- [Task description]
Copy the items below word for word, starting with the line that contains "Open the Twitter profile icon link" and going on through the last line of the items, both ends included.

- [Record extracts]
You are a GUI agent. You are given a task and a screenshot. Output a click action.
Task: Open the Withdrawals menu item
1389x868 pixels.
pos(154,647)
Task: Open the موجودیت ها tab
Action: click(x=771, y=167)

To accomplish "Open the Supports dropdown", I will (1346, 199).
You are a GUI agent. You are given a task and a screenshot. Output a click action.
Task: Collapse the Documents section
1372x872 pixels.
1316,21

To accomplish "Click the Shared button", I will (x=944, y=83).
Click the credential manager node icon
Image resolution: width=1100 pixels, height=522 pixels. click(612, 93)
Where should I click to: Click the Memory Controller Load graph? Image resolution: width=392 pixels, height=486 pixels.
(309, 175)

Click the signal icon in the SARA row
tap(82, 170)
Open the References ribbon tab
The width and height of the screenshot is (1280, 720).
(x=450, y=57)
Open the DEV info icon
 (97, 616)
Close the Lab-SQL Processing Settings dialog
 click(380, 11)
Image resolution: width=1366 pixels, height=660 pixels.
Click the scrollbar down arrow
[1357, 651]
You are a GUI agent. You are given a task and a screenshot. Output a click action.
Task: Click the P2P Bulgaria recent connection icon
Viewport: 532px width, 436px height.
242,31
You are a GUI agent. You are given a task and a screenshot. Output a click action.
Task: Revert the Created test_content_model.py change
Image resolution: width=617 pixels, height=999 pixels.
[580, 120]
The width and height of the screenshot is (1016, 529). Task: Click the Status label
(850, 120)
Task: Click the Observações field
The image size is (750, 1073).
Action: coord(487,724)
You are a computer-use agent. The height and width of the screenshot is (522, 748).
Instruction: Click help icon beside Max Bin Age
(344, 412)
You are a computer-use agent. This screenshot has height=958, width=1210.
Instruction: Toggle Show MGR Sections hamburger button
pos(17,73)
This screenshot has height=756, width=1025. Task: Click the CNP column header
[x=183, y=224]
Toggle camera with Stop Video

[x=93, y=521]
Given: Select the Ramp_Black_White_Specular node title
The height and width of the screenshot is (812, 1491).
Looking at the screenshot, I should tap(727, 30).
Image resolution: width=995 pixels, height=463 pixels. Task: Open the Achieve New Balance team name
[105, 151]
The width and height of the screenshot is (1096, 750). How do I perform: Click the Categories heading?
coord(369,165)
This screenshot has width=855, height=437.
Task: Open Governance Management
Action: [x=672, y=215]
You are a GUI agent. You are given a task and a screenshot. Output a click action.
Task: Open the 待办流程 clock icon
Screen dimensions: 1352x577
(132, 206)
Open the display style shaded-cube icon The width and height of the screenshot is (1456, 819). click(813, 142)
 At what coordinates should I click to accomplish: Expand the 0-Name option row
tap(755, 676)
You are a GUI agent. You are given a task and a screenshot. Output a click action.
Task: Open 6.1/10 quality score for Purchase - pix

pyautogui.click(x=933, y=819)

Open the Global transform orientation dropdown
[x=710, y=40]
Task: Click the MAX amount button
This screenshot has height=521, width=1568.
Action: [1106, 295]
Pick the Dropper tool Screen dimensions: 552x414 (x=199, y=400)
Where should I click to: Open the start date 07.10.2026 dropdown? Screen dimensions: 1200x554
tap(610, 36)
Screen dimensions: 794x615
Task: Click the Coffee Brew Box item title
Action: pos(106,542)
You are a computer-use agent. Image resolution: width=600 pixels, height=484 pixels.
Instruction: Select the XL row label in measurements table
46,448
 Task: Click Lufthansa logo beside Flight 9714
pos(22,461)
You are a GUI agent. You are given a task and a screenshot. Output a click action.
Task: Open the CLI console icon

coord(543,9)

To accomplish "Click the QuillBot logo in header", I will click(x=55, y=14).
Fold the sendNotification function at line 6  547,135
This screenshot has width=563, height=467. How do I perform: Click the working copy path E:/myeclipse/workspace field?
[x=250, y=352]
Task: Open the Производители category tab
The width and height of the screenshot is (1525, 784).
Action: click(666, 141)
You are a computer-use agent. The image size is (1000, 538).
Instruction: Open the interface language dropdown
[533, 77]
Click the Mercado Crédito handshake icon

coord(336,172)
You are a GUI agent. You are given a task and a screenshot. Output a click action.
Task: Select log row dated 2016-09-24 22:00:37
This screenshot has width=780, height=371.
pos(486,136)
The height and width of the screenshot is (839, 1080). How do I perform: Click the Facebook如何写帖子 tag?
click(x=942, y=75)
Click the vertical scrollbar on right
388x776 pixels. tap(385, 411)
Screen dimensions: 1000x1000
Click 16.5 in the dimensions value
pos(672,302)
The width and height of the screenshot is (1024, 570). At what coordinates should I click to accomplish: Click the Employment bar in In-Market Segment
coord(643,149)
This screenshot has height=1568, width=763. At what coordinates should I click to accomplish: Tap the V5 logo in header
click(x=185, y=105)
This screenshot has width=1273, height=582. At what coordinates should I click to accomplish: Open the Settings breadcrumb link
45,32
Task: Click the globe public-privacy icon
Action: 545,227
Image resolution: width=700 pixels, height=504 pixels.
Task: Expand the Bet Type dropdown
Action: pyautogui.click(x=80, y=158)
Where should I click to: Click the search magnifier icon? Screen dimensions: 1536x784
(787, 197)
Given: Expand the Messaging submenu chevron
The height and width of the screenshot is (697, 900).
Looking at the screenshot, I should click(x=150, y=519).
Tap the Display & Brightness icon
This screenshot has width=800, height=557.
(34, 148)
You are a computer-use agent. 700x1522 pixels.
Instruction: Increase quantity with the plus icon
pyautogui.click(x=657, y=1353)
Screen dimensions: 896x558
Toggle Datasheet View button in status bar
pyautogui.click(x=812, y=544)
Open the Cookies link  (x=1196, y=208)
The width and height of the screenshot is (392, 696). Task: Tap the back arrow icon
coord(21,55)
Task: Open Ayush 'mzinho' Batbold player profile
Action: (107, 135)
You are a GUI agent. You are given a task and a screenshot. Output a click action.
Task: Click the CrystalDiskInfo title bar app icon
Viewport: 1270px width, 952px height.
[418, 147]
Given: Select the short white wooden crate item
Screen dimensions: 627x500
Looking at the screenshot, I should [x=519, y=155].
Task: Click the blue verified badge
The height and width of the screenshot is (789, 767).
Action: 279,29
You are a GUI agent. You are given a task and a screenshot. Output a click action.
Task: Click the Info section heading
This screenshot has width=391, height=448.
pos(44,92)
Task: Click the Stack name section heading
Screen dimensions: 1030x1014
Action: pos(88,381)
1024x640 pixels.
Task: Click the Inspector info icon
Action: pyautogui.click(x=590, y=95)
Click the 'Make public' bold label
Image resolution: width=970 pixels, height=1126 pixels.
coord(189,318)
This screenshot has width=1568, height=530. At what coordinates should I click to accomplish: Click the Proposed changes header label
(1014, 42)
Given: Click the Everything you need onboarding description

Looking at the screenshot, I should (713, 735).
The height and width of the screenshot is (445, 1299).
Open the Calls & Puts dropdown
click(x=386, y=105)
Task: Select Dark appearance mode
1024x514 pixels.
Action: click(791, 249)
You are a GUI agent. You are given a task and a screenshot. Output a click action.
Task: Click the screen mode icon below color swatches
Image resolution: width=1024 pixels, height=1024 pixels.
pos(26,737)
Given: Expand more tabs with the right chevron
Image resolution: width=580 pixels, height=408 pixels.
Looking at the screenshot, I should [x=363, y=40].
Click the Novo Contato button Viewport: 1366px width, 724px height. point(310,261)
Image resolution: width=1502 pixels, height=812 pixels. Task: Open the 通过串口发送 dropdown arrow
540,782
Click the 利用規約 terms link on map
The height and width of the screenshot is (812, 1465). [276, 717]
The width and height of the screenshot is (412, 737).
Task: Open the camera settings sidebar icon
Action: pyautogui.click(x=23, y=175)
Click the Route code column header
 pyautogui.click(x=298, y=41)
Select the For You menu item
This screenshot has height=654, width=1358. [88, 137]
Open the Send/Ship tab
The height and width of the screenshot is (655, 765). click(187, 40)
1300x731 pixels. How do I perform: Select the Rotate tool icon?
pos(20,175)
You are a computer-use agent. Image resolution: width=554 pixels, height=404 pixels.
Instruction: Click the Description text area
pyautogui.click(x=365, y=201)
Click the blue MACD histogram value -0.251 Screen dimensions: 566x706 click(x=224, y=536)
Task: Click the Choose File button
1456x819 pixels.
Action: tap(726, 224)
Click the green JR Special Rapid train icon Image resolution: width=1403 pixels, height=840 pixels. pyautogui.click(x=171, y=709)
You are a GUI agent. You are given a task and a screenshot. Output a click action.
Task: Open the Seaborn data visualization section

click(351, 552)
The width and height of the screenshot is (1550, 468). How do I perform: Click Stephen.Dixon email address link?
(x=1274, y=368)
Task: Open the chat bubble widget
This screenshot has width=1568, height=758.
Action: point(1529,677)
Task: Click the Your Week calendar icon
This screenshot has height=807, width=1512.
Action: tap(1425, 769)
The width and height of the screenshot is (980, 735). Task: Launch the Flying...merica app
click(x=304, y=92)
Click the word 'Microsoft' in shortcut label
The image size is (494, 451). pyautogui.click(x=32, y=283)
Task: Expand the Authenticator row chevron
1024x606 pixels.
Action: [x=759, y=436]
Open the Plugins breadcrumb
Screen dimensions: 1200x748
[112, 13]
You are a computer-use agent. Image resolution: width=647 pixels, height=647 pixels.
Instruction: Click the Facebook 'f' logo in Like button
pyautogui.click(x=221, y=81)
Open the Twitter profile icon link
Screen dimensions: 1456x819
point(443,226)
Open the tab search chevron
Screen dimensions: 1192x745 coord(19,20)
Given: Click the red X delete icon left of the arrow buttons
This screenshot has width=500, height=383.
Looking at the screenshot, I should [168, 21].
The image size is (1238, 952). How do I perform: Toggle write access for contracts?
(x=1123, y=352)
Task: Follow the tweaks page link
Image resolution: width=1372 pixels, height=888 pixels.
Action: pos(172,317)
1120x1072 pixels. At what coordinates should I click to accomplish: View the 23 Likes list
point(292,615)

- [The solution]
Open the Twitter profile icon link
Screen dimensions: 1456x819
point(443,226)
Open the tab search chevron
Screen dimensions: 1192x745 coord(19,20)
Given: Click the red X delete icon left of the arrow buttons
This screenshot has width=500, height=383.
Looking at the screenshot, I should [168, 21].
The image size is (1238, 952). How do I perform: Toggle write access for contracts?
(x=1123, y=352)
Task: Follow the tweaks page link
Image resolution: width=1372 pixels, height=888 pixels.
Action: pos(172,317)
1120x1072 pixels. At what coordinates should I click to accomplish: View the 23 Likes list
point(292,615)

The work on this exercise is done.